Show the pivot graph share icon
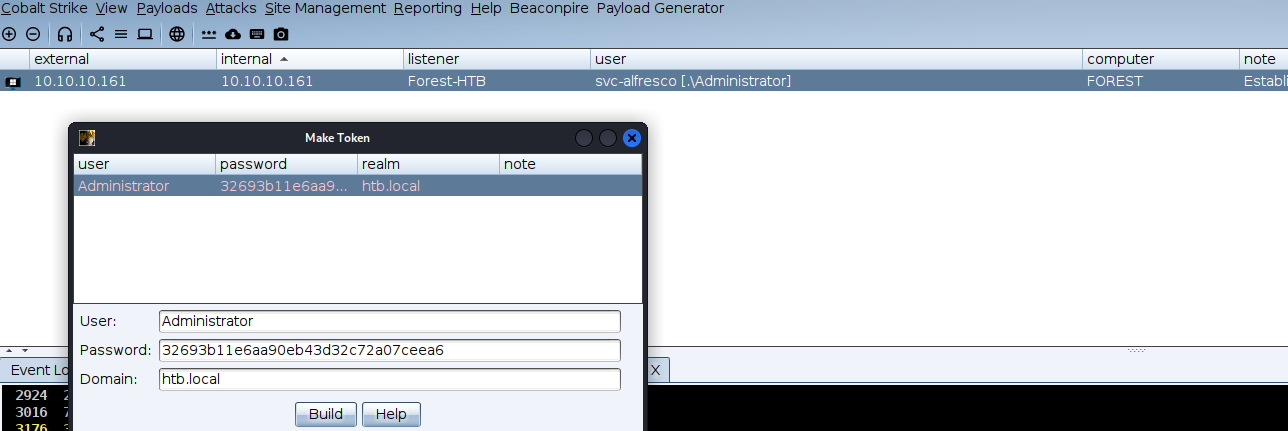Screen dimensions: 1288x431 [x=97, y=34]

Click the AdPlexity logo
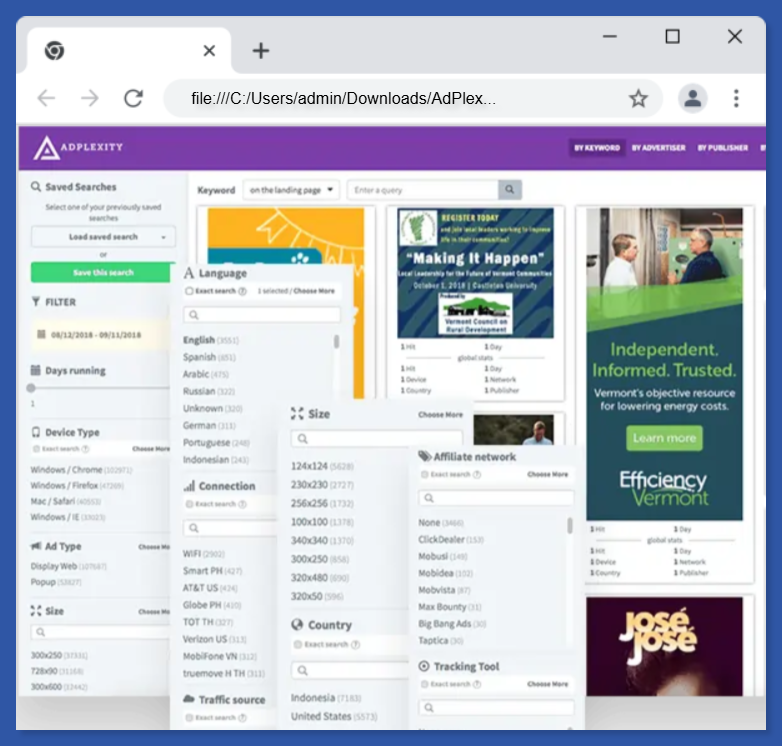78,148
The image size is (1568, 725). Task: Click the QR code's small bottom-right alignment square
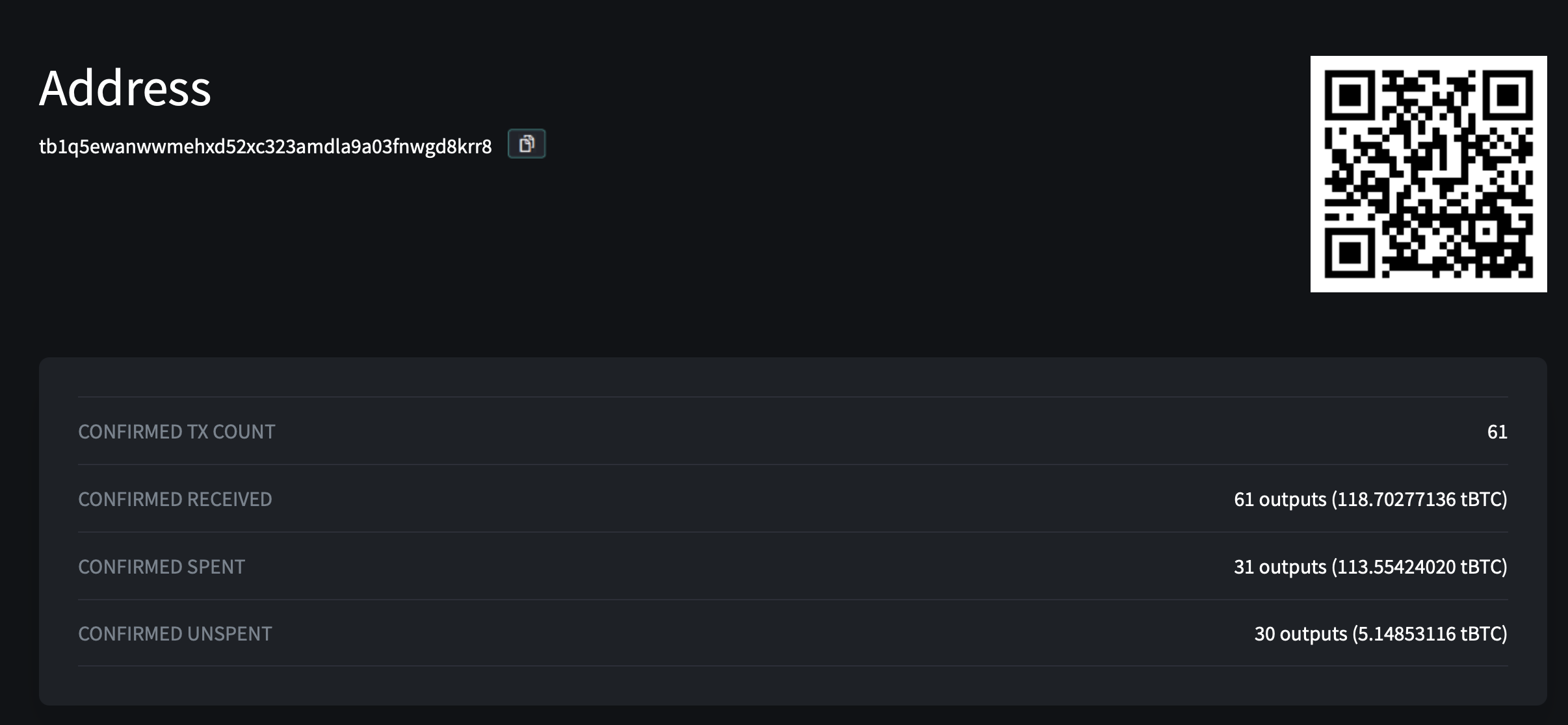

[Activity]: Give back the entries verbatim but drop every picture.

[Result]:
Show the pivot graph share icon
Screen dimensions: 1288x431 [x=97, y=34]

Click the AdPlexity logo
78,148
The image size is (1568, 725). Task: Click the QR code's small bottom-right alignment square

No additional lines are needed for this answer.